Content starts

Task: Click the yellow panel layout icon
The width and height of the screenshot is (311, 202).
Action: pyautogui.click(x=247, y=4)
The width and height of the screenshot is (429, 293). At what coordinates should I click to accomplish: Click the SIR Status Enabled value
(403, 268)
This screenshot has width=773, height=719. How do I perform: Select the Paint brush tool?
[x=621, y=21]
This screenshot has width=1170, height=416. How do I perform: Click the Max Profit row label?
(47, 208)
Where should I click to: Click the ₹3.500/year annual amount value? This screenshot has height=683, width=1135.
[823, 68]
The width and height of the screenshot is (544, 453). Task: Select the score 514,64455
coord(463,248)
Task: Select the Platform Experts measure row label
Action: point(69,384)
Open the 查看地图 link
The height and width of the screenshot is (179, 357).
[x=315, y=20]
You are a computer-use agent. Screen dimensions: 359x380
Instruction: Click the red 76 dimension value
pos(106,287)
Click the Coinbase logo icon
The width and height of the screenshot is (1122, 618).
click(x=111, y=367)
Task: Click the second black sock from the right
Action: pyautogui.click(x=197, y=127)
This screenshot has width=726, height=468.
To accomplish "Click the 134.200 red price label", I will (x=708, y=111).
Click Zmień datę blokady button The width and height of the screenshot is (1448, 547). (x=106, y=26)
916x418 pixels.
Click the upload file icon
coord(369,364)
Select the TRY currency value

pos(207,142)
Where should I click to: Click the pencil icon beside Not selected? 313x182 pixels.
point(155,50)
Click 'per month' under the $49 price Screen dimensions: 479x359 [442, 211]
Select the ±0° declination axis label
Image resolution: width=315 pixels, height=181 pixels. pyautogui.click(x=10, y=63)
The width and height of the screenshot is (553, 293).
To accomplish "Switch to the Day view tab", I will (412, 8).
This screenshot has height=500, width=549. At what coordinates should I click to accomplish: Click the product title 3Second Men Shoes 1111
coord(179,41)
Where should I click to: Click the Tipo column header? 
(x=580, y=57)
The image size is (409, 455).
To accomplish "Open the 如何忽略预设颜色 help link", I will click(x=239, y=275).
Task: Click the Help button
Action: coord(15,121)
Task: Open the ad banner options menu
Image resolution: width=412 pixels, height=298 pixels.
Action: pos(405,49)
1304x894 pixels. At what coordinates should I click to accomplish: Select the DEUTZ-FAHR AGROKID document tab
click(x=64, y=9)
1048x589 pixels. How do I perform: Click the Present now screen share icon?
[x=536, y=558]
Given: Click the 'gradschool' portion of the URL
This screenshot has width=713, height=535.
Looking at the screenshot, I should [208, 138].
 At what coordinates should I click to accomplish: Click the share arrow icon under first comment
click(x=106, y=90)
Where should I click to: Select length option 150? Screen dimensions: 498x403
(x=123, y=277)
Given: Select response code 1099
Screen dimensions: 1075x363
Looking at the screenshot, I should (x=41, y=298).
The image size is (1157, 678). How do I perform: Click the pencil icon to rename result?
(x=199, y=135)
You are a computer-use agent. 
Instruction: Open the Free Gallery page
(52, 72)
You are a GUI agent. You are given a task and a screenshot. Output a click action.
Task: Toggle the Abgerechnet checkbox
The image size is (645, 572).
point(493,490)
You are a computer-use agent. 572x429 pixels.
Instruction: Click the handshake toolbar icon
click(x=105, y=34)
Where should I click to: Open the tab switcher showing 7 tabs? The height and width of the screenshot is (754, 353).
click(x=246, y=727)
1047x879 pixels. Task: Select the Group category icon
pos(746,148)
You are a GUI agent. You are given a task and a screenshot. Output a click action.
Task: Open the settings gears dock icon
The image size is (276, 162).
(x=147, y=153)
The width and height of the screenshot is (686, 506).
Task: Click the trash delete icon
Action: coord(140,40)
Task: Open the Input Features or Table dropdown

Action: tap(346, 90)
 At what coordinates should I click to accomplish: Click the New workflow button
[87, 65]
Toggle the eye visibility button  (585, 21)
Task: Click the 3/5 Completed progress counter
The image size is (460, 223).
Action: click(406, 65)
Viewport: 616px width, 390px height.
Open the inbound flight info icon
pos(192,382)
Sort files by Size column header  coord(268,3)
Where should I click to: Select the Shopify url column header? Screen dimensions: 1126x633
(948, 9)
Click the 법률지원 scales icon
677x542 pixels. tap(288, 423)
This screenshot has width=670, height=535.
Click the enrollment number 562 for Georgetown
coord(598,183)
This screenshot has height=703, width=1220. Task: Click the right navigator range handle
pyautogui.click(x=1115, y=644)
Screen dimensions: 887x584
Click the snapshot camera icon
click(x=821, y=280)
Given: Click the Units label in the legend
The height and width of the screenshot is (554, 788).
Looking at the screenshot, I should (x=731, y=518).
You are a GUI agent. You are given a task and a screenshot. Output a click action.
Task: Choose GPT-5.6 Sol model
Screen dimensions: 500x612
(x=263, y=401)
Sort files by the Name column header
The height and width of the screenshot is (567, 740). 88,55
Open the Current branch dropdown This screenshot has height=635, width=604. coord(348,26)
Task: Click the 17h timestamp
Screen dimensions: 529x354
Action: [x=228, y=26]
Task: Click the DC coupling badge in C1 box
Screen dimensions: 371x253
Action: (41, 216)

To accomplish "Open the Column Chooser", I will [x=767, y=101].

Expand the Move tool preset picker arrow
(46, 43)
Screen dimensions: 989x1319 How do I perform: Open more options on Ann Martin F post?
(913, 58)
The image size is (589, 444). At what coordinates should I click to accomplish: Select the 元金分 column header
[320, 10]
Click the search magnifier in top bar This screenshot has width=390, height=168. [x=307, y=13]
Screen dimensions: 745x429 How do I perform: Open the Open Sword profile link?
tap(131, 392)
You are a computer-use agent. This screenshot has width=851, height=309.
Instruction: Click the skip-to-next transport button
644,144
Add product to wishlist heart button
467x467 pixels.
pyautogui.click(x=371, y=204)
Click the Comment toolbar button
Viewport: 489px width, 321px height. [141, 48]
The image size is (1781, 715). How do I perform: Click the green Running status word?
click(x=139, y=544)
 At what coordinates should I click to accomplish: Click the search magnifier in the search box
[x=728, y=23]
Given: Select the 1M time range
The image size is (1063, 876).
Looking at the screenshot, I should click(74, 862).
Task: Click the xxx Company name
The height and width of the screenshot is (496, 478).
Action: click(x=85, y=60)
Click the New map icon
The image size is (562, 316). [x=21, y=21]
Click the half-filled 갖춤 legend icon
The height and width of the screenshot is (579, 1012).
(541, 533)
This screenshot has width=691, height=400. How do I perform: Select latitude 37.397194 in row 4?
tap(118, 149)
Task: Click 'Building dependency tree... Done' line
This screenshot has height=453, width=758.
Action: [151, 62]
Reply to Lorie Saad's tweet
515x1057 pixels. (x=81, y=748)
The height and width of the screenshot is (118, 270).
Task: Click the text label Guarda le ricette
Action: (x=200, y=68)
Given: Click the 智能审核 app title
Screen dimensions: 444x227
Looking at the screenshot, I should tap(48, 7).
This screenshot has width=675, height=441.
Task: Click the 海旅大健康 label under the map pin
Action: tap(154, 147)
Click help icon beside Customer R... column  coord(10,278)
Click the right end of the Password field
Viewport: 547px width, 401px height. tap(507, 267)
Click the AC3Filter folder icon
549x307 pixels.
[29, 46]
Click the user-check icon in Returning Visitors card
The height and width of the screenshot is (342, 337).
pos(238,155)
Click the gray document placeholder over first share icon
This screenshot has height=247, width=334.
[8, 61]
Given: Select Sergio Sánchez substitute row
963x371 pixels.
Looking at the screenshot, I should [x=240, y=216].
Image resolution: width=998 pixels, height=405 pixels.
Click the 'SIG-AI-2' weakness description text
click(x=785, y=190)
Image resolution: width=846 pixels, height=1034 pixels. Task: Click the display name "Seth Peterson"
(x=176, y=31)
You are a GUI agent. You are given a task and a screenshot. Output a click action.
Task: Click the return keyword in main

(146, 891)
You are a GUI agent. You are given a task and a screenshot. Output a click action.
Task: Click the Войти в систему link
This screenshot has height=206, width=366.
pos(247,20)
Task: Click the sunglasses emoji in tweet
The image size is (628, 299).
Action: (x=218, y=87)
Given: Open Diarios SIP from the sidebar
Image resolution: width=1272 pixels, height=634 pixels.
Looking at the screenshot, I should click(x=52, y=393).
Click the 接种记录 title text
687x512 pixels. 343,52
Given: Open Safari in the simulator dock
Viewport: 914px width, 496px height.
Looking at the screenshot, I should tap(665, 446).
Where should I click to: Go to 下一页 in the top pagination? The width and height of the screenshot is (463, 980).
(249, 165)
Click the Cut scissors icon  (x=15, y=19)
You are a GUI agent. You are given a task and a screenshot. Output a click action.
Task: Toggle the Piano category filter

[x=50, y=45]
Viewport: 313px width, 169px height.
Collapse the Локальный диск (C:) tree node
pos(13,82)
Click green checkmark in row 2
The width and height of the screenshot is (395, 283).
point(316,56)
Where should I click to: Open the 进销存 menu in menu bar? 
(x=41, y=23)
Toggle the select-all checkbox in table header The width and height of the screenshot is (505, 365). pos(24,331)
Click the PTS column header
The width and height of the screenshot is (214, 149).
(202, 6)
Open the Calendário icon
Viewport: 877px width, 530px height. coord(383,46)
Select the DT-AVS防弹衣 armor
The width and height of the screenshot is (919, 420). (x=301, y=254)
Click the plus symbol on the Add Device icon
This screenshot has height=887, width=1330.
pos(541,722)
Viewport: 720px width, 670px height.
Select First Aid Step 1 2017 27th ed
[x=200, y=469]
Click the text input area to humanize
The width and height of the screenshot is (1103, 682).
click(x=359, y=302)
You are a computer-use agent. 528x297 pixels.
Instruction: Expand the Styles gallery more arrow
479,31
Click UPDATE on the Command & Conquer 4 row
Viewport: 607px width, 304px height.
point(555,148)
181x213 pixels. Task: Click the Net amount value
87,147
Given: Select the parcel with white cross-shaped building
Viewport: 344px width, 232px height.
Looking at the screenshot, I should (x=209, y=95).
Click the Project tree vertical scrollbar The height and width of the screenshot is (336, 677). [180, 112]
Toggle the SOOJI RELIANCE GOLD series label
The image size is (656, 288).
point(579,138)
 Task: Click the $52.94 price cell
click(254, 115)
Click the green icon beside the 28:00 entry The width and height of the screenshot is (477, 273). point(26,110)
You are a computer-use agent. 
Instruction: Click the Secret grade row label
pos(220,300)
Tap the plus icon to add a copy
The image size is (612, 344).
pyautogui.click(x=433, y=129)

Content ends

**BRIEF:**
From the material above, copy every line where the word "plus" is found.

**SOLUTION TO THIS PROBLEM:**
Click the plus symbol on the Add Device icon
Tap the plus icon to add a copy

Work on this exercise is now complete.